I’ll be blowed, whatever can I have done to upset the pop-up leader of the opposition?
There goes a warm cordial relationship. We were never close, you understand, not like Slater. But we’ve socialised. Once when we were both columnists at a Sunday newspaper they put on a nice lunch for us and she shared a story.
She said the person in life that had scared her more than anyone else was Eb Leary (You know, the lawyer tied up with Mr Asia).
So anyway: Eb Leary, she said.
Pause. And I've met Putin.
That is a top story, so I'm sorry that we appear to have fallen out and I won’t get to hear more. Won't be voting for her though.
The PM is interviewed afterwards and at last we reach the real point.
When she’s out on the trail, she says, the one thing all the voters want to talk about, what matters most is Covid, that's it. Ask the other questions if you like, but it's not really what people have on their minds.
9.43am
On Twitter last night, Anusha Bradley asked:
Do these debates actually sway people's votes?
I said:
Key flooring Goff with show me the money, I could see that having some effect. But I can't see this doing much
This morning, James Bews-Hair adds:
And Lange v Muldoon.
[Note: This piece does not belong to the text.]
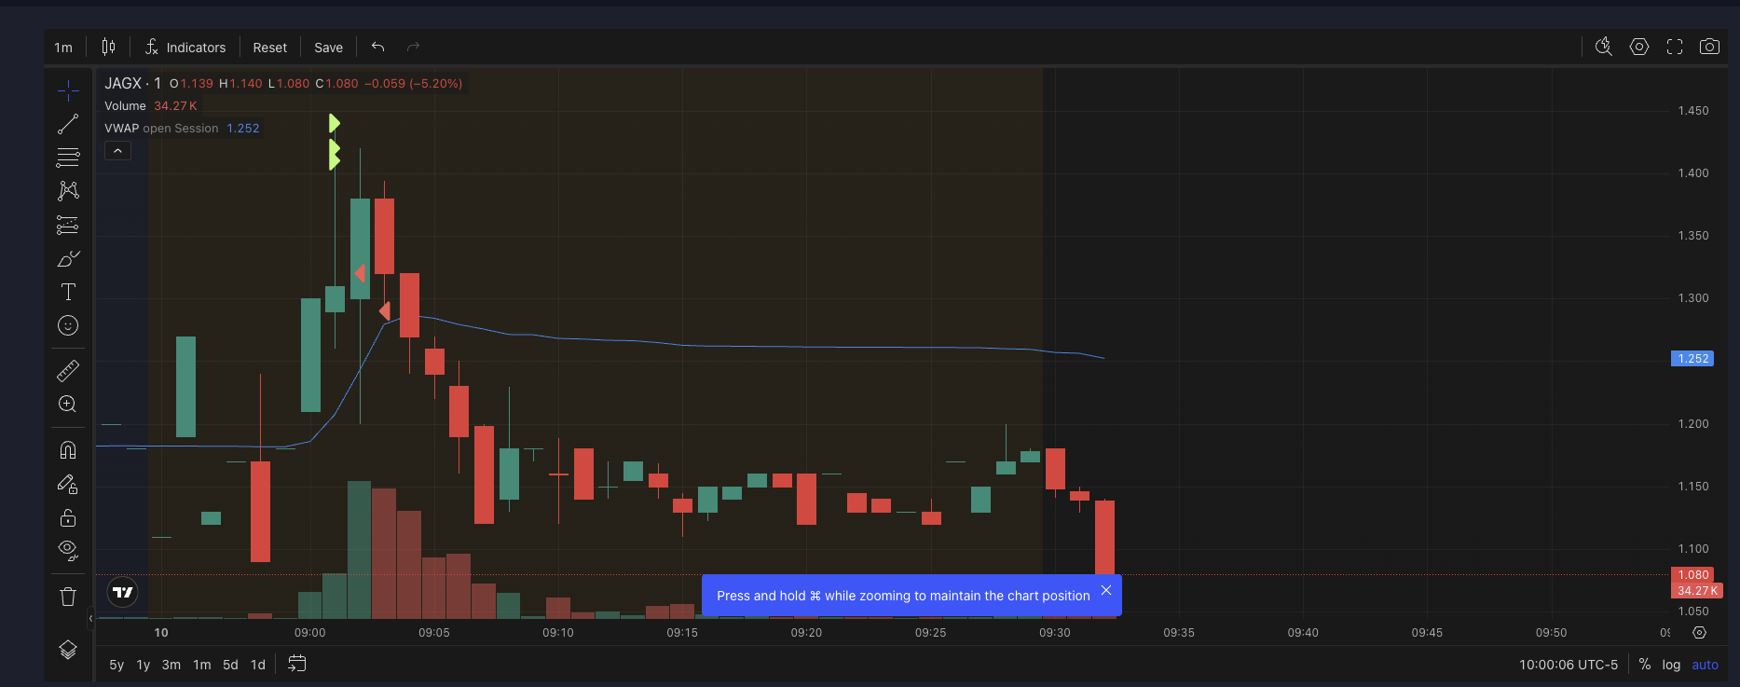Image resolution: width=1740 pixels, height=687 pixels.
Task: Click the Indicators button
Action: pos(185,48)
But, agree, that stuff from last night won’t
I say:
Yes, think that one really captured the sense that he was out of time and being eclipsed.
James says
Sure did. Those were the days, 14 and imprisoned in Masterton Rolling on the floor laughing
We go on to talk about Kennedy and Nixon but the point here is clear enough, eh. Generally, the vibe of the election just gets amplified.
The vibe of this one seems to be: people are worried about the pandemic far more than anything else and they trust the leader who has been protecting them. I don't see that changing much.
I summed up my thoughts in this letter which may, or may not, appear in the Herald (I've had a couple in recently after a drought):
Jacinda Ardern affirmed her position as an outstanding world-class Prime Minister and, I'll tell you what, Judith Collins solidified her suitability for the role of Leader of the Opposition.
I’m more concerned about this turning into a FPP election. I thought we were down with MMP?